On the one hand, Russia’s oil exports by sea in April were still higher than at the beginning of the year, especially as Russia is boosting sales to Asian customers such as India and China. These countries are benefiting from the price of Russian oil, which is being sold at a discount of about 30 USD/barrel compared to the benchmark Brent oil price.
Recently, according to information from Reuters news site, Indian refineries are negotiating a 6-month contract to import millions more barrels of oil from Russia. National oil company Indian Oil Corp is said to be offering to import 6 million barrels of oil a month, plus the right to buy another 3 million barrels. This somewhat eases the pressure on Russia even though they risk losing important customers.
Most recently, according to the announcement of the President of the European Commission Ursula von der Leyen, the EU is proposing a ban on oil imports from Russia, including oil transported through pipelines and tankers, crude oil and other products. oil refining products.
This ban is expected to be set up in the sixth package of sanctions, aimed at cutting off Russia’s income, 10 weeks after Russia launched a military operation in Ukraine. The ban is expected to reduce Russia’s main source of income from energy, after the EU instituted a ban on coal imports last month.
Currently, about 2.4 million barrels of oil per day from Russia is still being shipped to Europe. Although according to the plan, Europe will have at least 6 months to prepare, but cutting off the supplier of 40% of the annual oil will certainly create a large shortage for the members of the bloc. Hungary has said it may have to open oil from its reserves, or increase purchases on the international market to replace Russian oil.
According to estimates by research firm Kpler, since energy companies implemented a “self-embargo” of oil from Russia, Russia’s oil production has decreased by about 1 million barrels per day. The official ban, once approved, is likely to reduce Russia’s oil production by another 1 million bpd, bringing the total shortfall to 2 million bpd.
This is the information that helped Brent oil price yesterday 4/5 closed up 4.93% to 110.14 USD/barrel, WTI oil price increased by 5.27% to 107.81 USD/barrel, the highest level in the year. almost 3 weeks. The energy MXV-Index, which measures the price volatility of commodities in the group, increased by 4.2% to 5,514 points, while the trading value of the whole group also reached an impressive 2,300 billion dong.
Fed monetary policy clear after May meeting
The US Federal Reserve’s May policy meeting ended early this morning, with the result of the first 50 basis point interest rate hike since 2000. This is considered the most drastic action. Fed Chairman Jerome Powell’s move to control inflation, which is now at a 40-year high. This was also the first time in two years that Powell spoke directly at the press conference.

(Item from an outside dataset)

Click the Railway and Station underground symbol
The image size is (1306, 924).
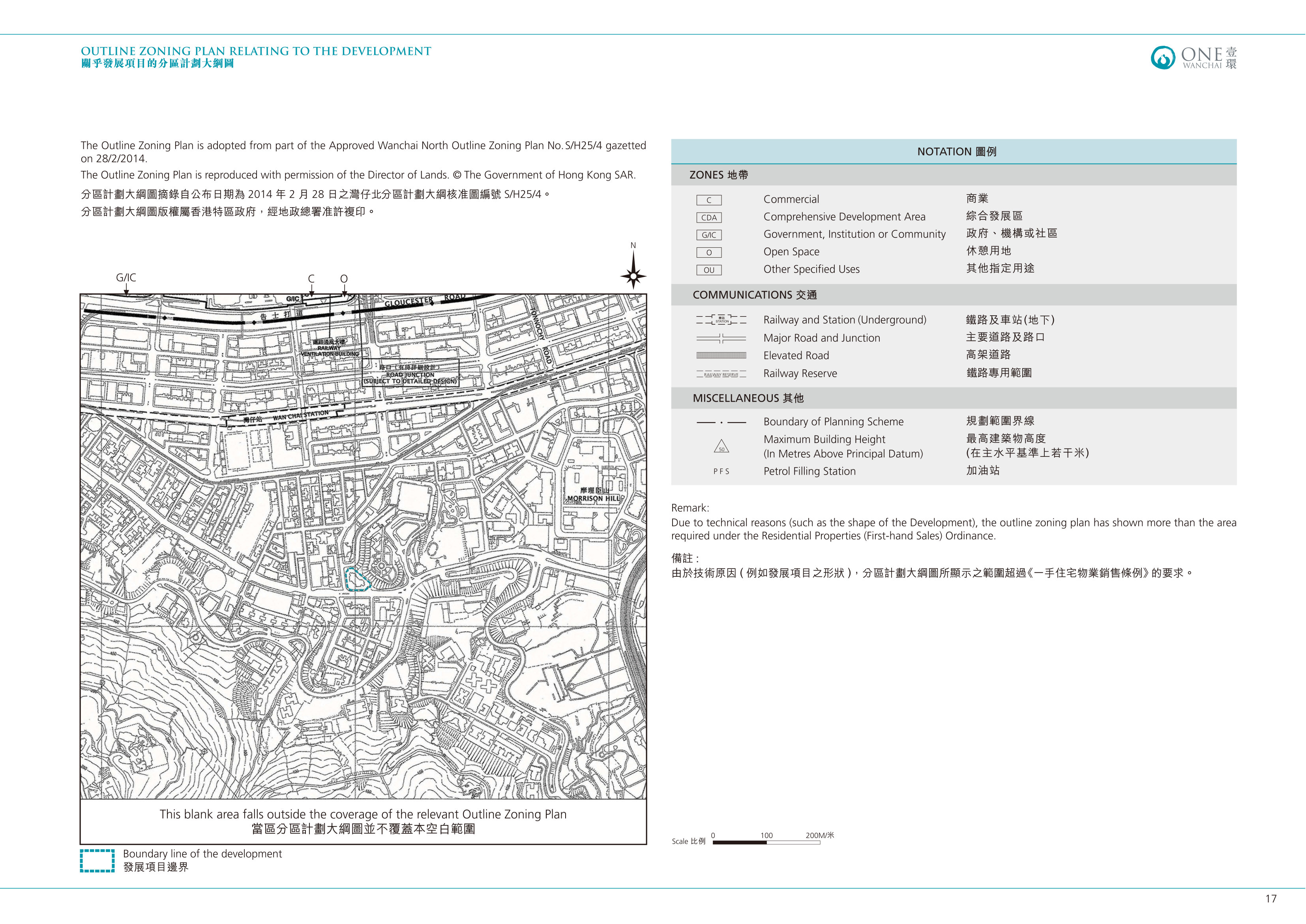pos(721,320)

The Fed meeting ended without much surprise, with a 50 basis point increase in interest rates in line with market expectations. In addition, the remarks of Fed Chairman Jerome Powell showed that the US central bank is not inclined to raise interest rates by 75 basis points at the next meetings. This alleviates concerns about the Fed being too aggressive in tightening the money supply. Investors gradually reduced their cash holdings and caused capital flows to shift back to financial markets.

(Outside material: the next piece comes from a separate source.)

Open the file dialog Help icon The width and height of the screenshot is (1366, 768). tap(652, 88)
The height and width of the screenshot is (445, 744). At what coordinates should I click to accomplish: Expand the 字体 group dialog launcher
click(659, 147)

Besides, on the issue of tightening the balance sheet, which is currently at a record level of nearly $9 trillion, the Fed decided to cut its bond holdings worth $47.5 billion from June to June. September, then gradually increased to 95 billion USD per month. Thus, with the current expected progress, the money supply of the market will decrease by about 500 billion USD, lower than some forecasts of nearly 1 trillion USD in the market before.
According to the Vietnam Commodity Exchange, so, with the unknowns in the financial market in general and the oil market in particular having been partly clarified, oil prices are likely to get out of the sideways zone and soon set up a new level. establish a new uptrend.